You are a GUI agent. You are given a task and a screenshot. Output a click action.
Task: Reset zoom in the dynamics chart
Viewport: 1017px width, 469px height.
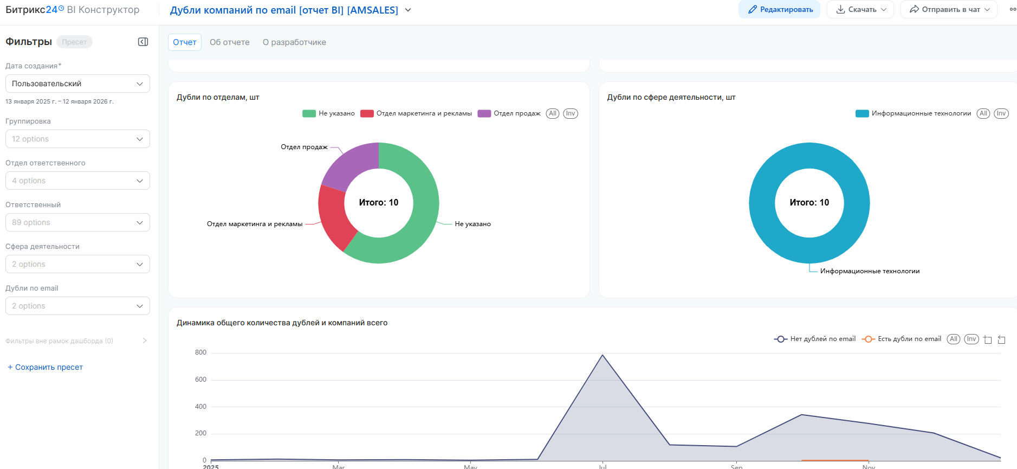1001,339
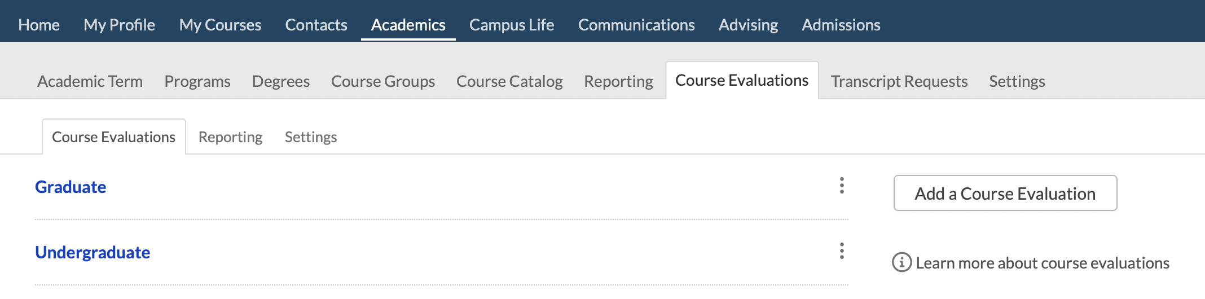This screenshot has width=1205, height=299.
Task: Open My Profile in top navigation
Action: [x=119, y=25]
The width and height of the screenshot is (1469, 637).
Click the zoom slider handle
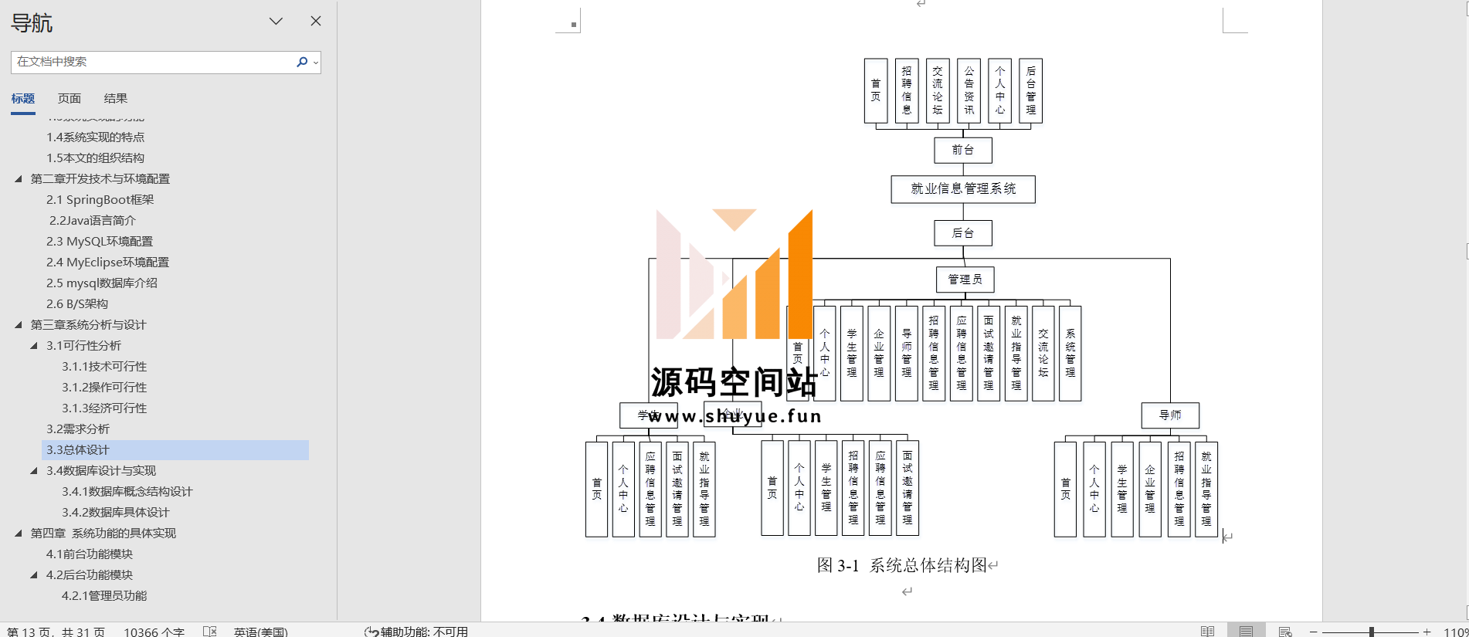pyautogui.click(x=1371, y=632)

#### TASK DESCRIPTION
Rewrite the records above with every "zoom" replaced by "scale" and nothing else changed, omitting the pictures.

#### SOLUTION BELOW
You are a GUI agent. You are given a task and a screenshot. Output a click action.
Task: Reset scale in the dynamics chart
Viewport: 1017px width, 469px height.
1001,339
This screenshot has width=1205, height=299.
Task: Open My Profile in top navigation
Action: [x=119, y=25]
The width and height of the screenshot is (1469, 637).
Click the scale slider handle
pyautogui.click(x=1371, y=632)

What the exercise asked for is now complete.